**Problem to work on**. Pictures are not part of the answer. Return the lines from the one containing "Task: Open JIN's profile avatar" through the end of the data, both included, exactly as they appear.

**Data to use**.

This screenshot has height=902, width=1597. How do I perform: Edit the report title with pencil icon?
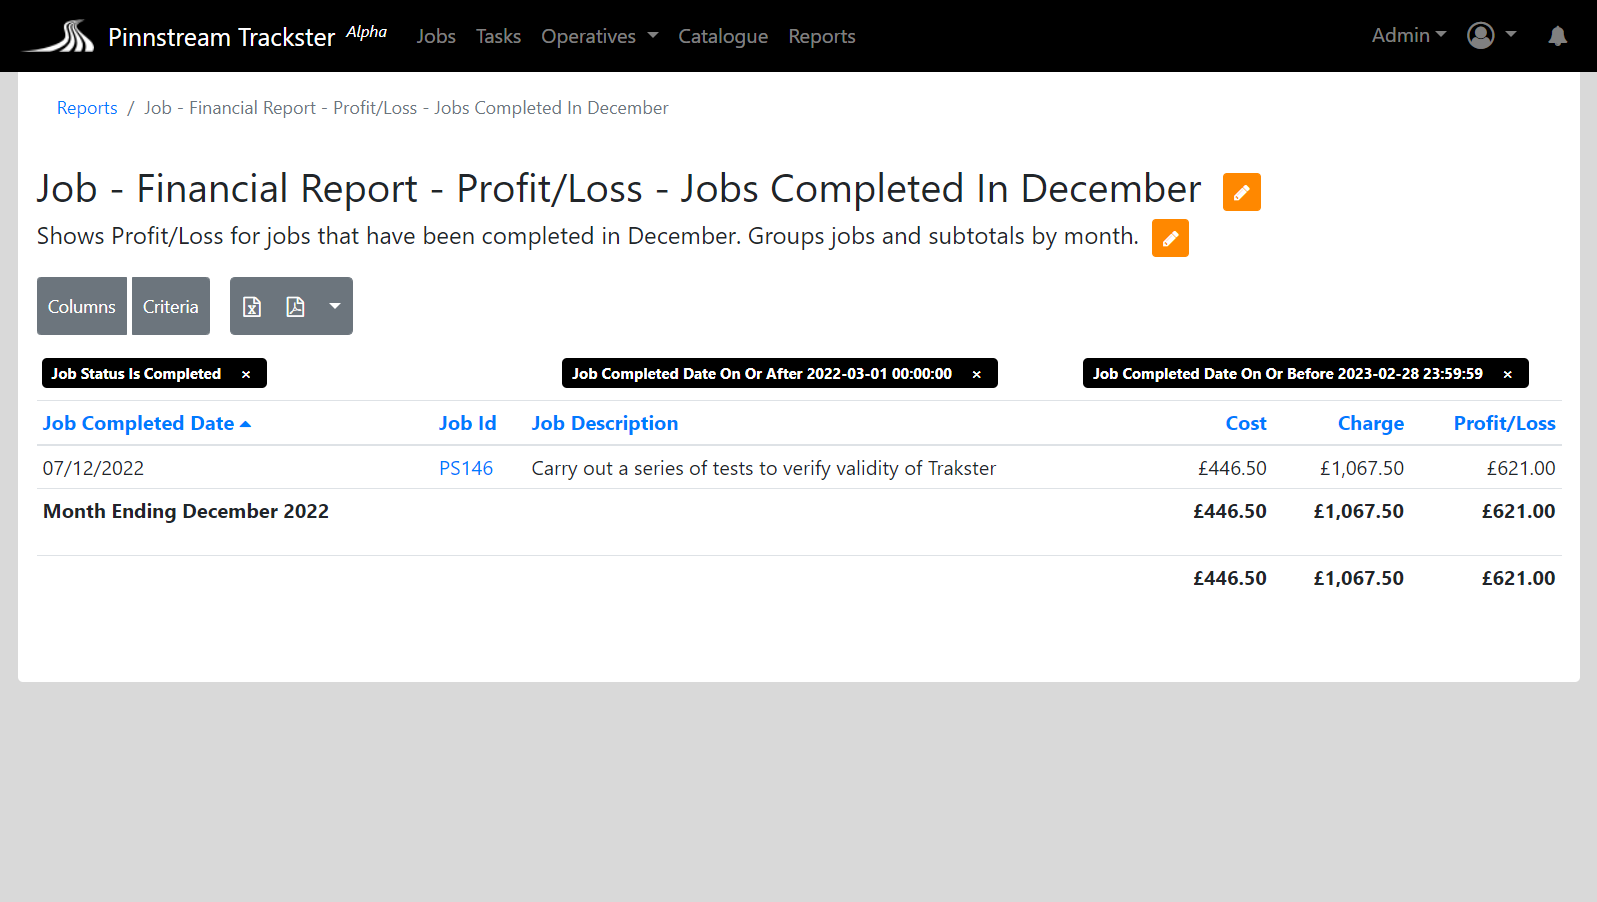tap(1241, 192)
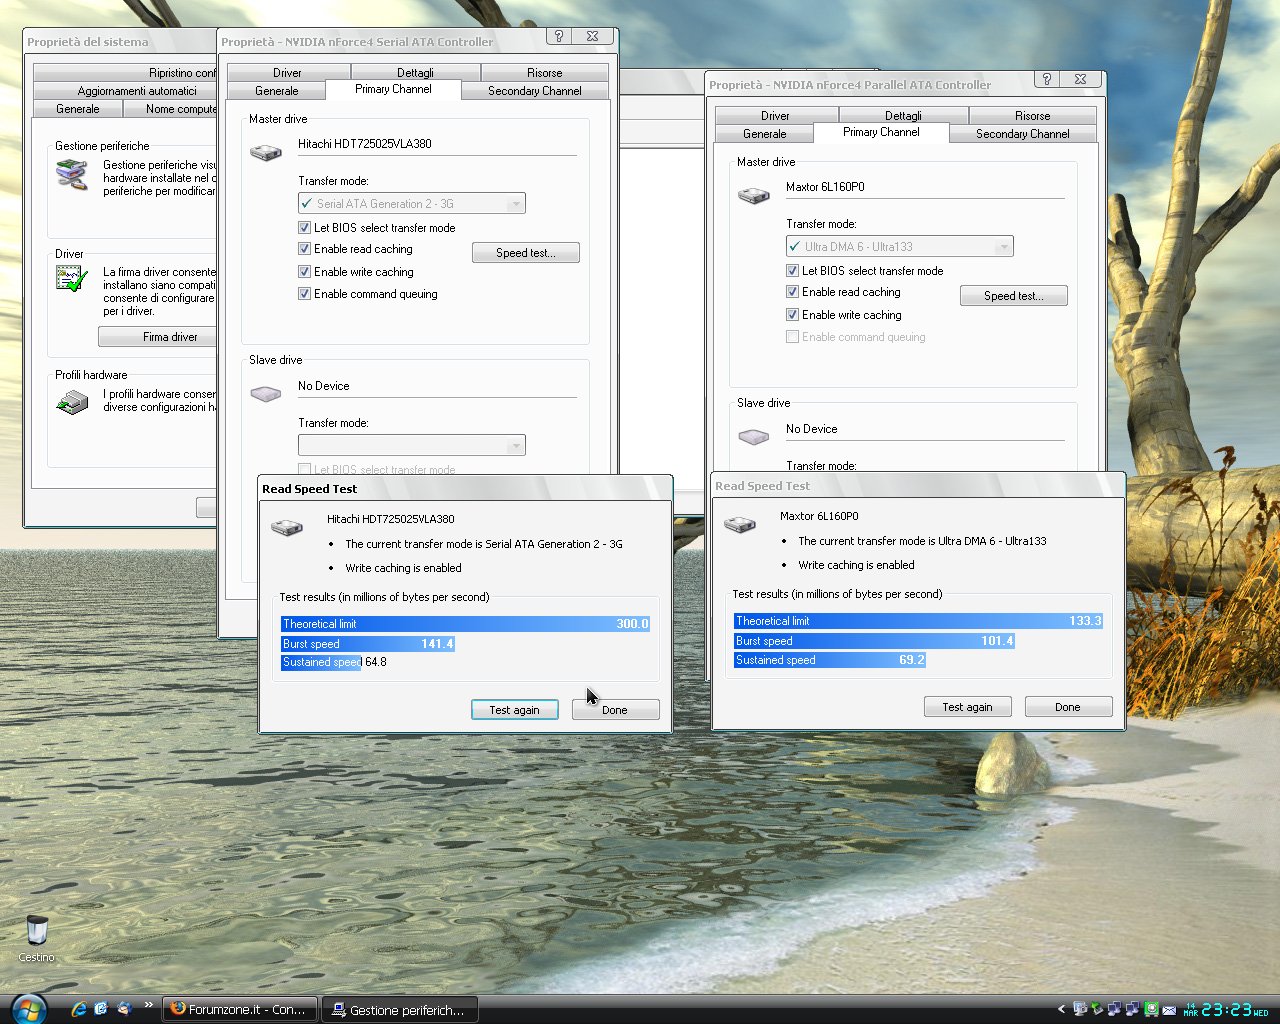
Task: Click the Safely Remove Hardware tray icon
Action: tap(1097, 1009)
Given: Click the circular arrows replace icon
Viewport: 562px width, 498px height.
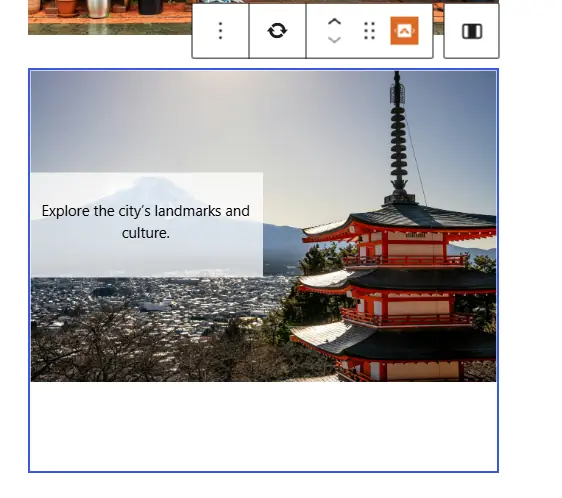Looking at the screenshot, I should 277,31.
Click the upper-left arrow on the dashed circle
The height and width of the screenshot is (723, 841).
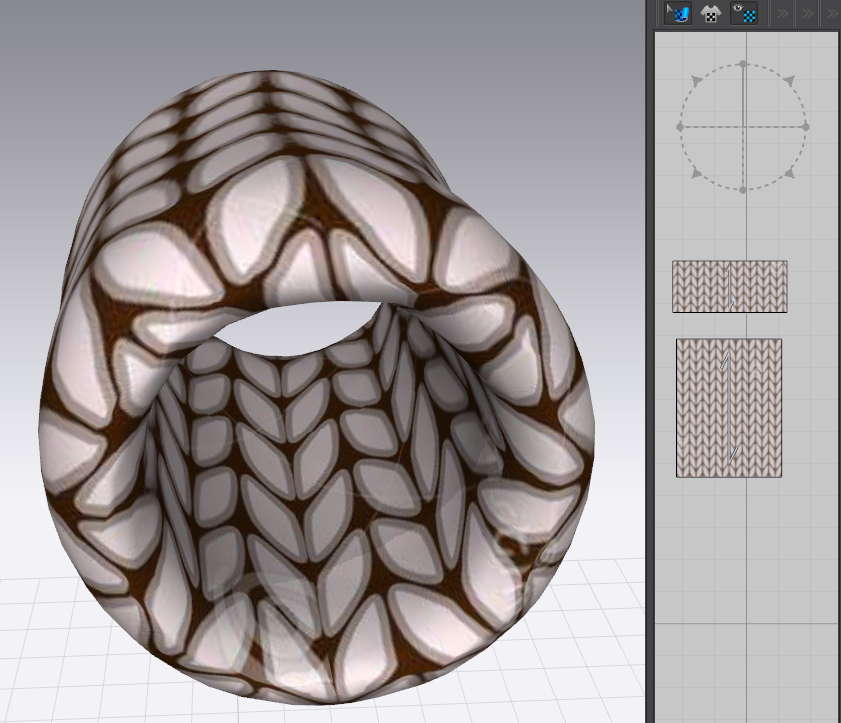click(x=697, y=79)
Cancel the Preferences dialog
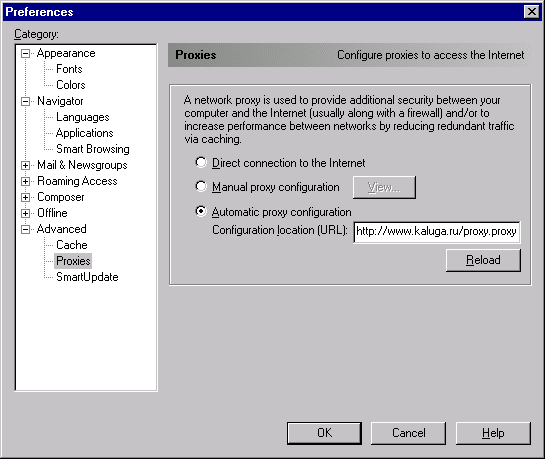 coord(408,433)
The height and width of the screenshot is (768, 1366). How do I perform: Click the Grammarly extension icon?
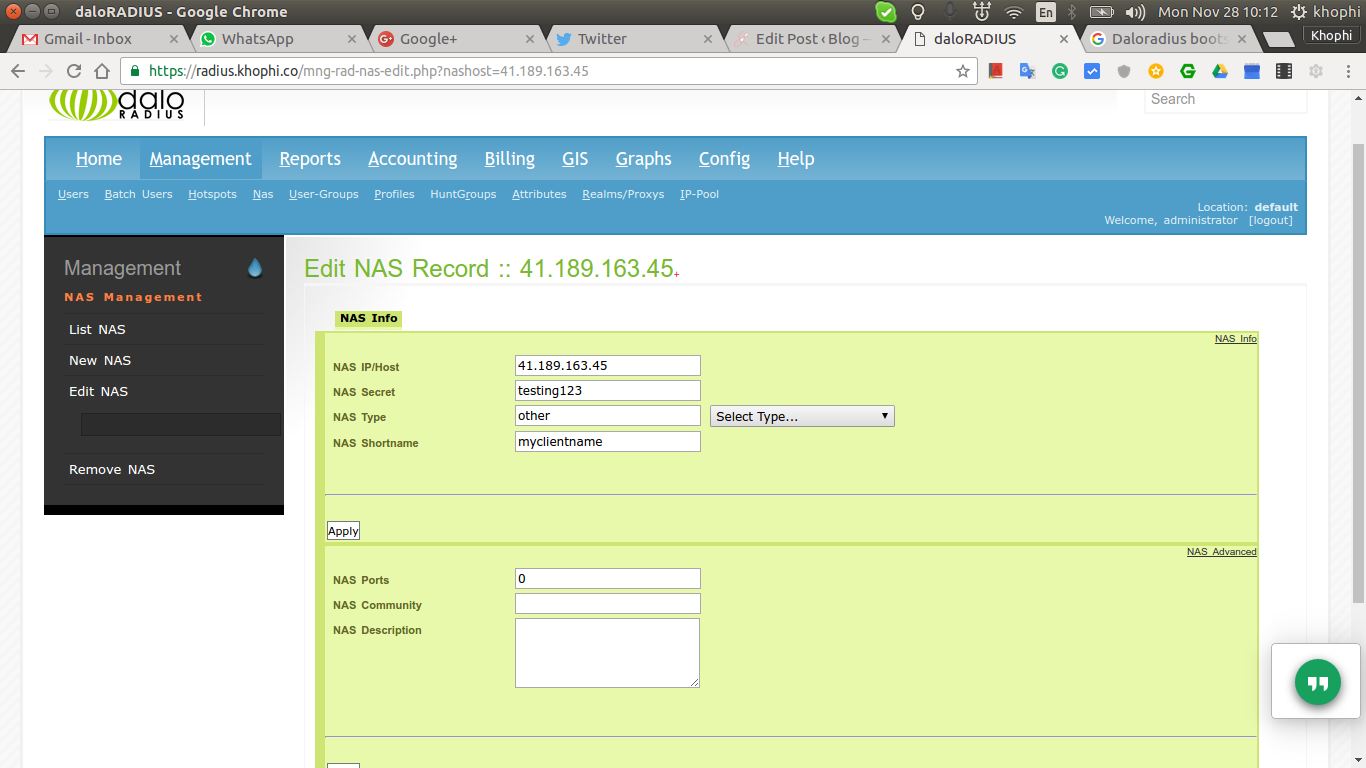tap(1060, 71)
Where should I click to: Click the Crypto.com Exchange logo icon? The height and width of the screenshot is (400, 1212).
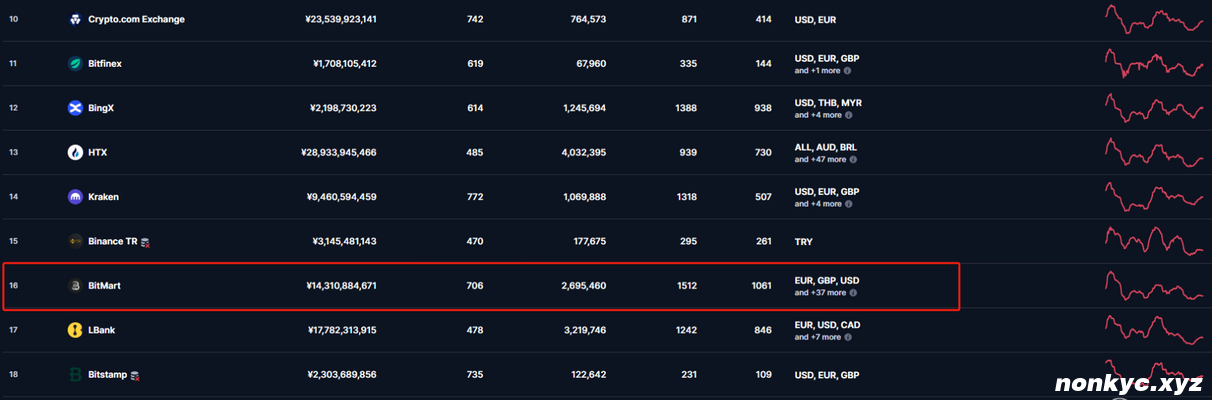75,19
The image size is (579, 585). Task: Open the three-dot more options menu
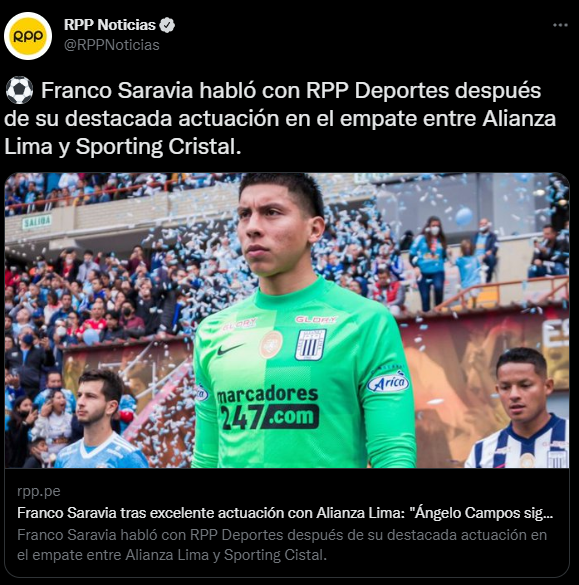[560, 25]
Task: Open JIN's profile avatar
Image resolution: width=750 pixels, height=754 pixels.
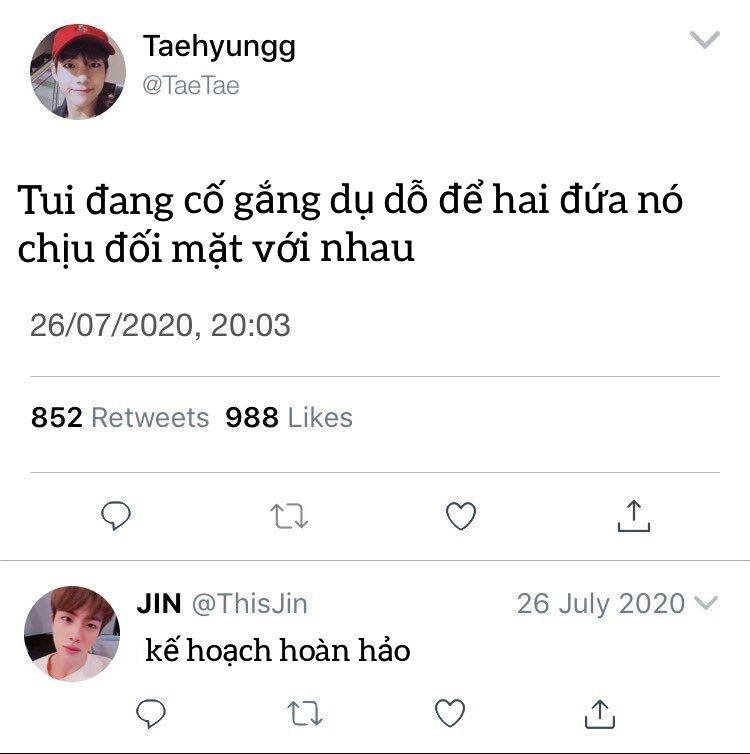Action: pyautogui.click(x=72, y=634)

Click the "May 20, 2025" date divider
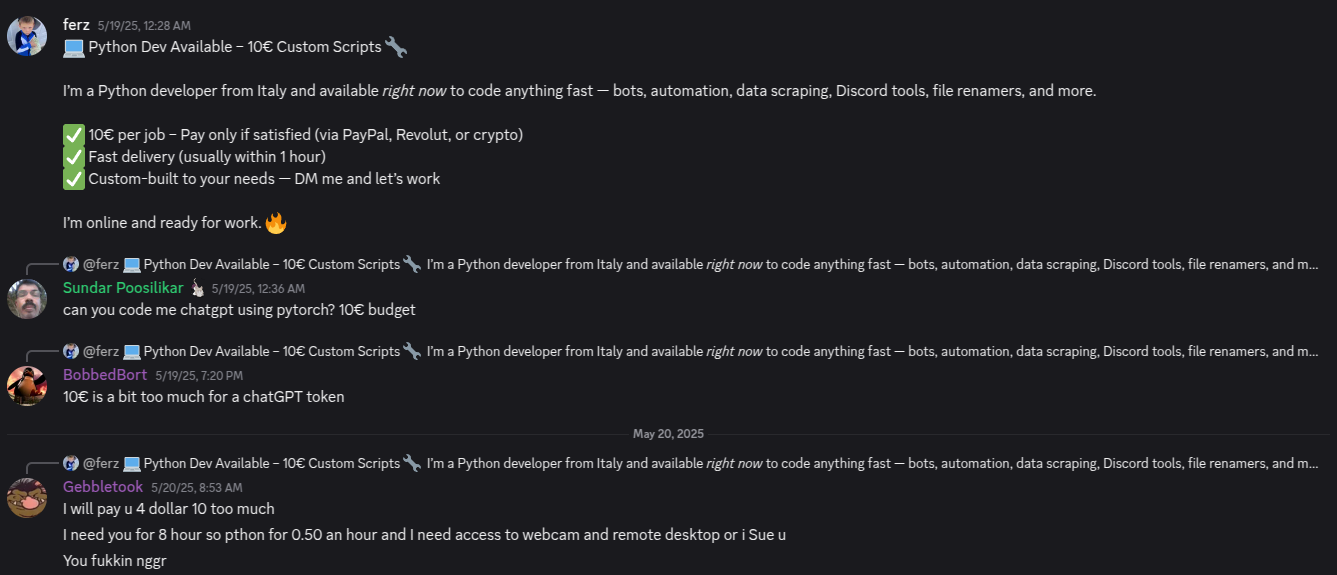coord(668,434)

**Solved problem**.
Task: Open JIN's profile avatar
Image resolution: width=750 pixels, height=754 pixels.
Action: pyautogui.click(x=72, y=634)

Click the "May 20, 2025" date divider
coord(668,434)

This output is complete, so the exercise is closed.